--- start of Materials provided ---

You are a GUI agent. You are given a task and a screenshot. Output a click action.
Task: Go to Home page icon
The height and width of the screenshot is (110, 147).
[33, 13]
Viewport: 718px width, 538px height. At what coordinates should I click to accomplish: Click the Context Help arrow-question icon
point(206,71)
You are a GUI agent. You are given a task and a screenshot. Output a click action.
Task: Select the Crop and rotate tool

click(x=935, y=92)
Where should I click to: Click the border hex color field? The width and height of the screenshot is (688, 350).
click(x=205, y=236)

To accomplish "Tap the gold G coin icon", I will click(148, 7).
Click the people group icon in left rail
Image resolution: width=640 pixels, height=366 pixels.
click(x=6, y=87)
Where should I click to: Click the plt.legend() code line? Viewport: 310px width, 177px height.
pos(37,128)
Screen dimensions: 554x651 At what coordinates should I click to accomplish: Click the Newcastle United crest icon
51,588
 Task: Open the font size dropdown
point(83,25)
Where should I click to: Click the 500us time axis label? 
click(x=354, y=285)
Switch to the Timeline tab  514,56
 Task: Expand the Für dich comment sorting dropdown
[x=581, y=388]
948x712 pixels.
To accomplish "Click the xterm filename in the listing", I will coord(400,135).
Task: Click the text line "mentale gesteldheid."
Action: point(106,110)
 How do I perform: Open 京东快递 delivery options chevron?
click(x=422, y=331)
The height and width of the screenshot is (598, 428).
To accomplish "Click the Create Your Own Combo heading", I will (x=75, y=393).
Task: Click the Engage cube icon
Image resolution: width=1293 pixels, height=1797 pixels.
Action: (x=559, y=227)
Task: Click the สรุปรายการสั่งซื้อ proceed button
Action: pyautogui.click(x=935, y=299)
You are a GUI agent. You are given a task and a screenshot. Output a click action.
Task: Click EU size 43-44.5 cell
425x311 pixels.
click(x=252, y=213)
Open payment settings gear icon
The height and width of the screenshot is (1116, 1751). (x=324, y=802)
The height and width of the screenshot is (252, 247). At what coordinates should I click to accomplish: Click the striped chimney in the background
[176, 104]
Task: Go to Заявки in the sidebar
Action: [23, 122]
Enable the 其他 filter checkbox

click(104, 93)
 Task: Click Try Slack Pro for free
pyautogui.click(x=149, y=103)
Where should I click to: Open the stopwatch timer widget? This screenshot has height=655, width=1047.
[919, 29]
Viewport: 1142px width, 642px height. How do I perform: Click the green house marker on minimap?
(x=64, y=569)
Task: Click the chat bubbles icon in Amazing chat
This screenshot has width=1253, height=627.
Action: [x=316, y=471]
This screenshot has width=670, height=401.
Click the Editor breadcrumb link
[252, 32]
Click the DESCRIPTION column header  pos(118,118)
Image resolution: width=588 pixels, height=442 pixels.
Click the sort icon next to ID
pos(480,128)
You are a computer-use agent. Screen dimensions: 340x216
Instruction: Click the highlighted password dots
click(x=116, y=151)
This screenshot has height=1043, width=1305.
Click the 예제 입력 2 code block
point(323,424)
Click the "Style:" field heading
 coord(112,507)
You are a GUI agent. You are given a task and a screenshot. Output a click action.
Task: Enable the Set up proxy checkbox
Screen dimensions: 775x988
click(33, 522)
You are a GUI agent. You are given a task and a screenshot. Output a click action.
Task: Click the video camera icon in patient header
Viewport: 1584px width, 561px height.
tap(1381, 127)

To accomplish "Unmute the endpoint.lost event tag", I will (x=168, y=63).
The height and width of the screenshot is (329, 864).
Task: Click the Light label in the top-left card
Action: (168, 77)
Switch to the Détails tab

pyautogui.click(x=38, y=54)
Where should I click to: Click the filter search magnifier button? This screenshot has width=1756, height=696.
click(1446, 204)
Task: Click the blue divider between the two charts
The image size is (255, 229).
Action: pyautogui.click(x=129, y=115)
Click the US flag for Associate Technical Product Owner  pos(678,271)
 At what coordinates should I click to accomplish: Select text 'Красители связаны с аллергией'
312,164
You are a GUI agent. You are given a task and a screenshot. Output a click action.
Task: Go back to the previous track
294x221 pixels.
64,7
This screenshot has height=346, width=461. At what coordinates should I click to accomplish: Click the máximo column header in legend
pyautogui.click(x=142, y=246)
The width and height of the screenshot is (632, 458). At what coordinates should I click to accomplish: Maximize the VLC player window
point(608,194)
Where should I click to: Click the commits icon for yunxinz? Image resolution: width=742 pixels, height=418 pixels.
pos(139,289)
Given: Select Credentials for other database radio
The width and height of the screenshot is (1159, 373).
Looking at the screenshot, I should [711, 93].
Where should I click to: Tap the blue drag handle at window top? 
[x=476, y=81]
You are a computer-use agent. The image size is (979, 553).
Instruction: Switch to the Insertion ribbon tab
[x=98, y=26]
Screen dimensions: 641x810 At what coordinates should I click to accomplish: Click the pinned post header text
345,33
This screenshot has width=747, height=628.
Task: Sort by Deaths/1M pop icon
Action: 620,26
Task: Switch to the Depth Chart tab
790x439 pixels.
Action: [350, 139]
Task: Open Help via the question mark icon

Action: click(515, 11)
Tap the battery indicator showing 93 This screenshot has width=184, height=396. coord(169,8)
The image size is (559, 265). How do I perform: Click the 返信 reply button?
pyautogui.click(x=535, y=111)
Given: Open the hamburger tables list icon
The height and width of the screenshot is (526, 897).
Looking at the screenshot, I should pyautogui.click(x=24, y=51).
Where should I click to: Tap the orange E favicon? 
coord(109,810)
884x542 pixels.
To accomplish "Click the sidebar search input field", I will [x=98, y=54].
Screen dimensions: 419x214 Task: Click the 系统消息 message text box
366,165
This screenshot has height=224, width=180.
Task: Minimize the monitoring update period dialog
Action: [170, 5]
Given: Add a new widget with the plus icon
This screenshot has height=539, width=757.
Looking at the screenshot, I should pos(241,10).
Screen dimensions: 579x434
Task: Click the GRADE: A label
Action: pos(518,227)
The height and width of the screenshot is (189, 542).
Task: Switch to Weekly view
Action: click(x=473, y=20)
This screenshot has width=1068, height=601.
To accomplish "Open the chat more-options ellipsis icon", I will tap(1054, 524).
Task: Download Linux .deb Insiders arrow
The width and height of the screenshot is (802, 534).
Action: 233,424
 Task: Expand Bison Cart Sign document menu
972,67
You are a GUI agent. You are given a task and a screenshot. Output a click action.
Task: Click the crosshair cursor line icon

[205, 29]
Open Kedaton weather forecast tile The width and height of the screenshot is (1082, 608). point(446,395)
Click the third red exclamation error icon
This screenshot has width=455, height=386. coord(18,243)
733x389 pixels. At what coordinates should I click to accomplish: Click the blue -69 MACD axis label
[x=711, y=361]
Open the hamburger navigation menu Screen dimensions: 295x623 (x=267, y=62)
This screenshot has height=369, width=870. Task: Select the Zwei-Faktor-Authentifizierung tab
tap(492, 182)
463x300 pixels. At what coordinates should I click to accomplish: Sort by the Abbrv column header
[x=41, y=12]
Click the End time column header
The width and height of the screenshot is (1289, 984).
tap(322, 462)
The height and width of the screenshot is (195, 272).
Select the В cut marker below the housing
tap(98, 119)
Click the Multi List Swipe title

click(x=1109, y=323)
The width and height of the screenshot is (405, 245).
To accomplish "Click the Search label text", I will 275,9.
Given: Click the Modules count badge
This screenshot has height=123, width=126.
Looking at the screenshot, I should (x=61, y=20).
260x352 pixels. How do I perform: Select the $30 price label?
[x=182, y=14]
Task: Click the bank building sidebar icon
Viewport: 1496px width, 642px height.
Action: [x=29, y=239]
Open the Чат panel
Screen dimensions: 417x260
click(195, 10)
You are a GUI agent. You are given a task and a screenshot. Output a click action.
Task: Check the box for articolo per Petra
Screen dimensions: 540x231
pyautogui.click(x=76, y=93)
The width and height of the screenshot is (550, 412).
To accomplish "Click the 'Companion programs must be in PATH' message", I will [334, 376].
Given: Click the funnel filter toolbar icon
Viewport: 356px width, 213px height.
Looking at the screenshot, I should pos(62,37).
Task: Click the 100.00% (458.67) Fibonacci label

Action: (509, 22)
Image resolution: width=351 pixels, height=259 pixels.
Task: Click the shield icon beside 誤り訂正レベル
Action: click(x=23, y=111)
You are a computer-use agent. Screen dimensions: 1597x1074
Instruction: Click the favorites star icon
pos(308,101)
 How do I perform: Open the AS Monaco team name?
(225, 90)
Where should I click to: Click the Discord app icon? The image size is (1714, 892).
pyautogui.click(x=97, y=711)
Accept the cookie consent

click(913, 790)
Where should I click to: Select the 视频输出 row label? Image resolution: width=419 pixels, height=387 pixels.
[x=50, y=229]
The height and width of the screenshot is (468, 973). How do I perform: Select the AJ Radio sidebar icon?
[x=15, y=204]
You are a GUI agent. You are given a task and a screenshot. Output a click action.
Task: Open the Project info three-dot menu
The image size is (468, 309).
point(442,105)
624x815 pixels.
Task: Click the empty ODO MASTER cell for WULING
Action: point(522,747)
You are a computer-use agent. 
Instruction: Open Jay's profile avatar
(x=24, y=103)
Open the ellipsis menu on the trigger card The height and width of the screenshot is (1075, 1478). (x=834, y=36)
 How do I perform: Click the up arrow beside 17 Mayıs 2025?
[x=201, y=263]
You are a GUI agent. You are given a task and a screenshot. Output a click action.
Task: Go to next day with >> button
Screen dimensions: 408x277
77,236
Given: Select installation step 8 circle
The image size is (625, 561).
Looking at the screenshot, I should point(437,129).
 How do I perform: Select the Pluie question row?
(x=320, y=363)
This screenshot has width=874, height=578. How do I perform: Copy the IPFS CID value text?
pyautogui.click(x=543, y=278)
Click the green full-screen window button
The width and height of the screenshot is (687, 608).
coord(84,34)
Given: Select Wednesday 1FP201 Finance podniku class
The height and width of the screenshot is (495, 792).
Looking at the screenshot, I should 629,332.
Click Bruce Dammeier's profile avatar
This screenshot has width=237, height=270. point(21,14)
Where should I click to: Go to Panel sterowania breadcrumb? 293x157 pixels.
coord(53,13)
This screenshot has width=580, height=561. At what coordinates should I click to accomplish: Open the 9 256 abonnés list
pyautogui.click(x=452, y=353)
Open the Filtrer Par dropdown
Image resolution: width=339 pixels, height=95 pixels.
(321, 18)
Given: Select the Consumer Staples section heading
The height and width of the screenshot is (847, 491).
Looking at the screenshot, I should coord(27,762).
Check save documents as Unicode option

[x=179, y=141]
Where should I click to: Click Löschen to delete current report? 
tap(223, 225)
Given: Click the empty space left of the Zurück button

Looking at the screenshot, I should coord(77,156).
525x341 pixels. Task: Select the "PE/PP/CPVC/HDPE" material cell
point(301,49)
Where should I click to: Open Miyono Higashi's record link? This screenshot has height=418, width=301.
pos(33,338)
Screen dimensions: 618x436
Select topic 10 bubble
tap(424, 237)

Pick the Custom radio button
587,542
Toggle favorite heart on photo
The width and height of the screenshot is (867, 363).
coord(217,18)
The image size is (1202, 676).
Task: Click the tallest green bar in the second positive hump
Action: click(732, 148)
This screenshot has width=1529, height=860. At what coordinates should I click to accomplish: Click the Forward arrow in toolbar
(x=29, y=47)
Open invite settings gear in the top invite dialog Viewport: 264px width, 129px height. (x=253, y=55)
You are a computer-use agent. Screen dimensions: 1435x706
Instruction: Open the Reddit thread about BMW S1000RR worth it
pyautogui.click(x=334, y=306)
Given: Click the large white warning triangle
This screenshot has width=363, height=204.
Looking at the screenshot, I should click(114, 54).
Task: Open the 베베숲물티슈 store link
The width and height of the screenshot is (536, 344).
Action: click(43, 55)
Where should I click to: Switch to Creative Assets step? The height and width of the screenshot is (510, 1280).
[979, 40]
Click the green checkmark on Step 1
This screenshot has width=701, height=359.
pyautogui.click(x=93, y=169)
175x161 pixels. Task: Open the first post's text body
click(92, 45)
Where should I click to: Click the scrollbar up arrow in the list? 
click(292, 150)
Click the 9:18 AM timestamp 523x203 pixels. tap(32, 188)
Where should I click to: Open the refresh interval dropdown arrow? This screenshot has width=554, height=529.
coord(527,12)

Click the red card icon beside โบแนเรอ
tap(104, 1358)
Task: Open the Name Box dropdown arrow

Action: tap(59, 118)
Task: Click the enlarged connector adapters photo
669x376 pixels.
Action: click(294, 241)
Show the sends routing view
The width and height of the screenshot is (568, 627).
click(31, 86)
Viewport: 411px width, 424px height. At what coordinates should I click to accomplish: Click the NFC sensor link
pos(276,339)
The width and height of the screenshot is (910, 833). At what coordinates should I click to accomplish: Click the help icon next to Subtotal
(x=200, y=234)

--- end of Materials provided ---

● Aim of the task
Reproduce the items verbatim from the line containing "Screen dimensions: 554x651" through the line containing "will (x=75, y=393).", including both of those lines.

● Result
Screen dimensions: 554x651 At what coordinates should I click to accomplish: Click the Newcastle United crest icon
51,588
 Task: Open the font size dropdown
point(83,25)
Where should I click to: Click the 500us time axis label? 
click(x=354, y=285)
Switch to the Timeline tab  514,56
 Task: Expand the Für dich comment sorting dropdown
[x=581, y=388]
948x712 pixels.
To accomplish "Click the xterm filename in the listing", I will coord(400,135).
Task: Click the text line "mentale gesteldheid."
Action: point(106,110)
 How do I perform: Open 京东快递 delivery options chevron?
click(x=422, y=331)
The height and width of the screenshot is (598, 428).
To accomplish "Click the Create Your Own Combo heading", I will (x=75, y=393).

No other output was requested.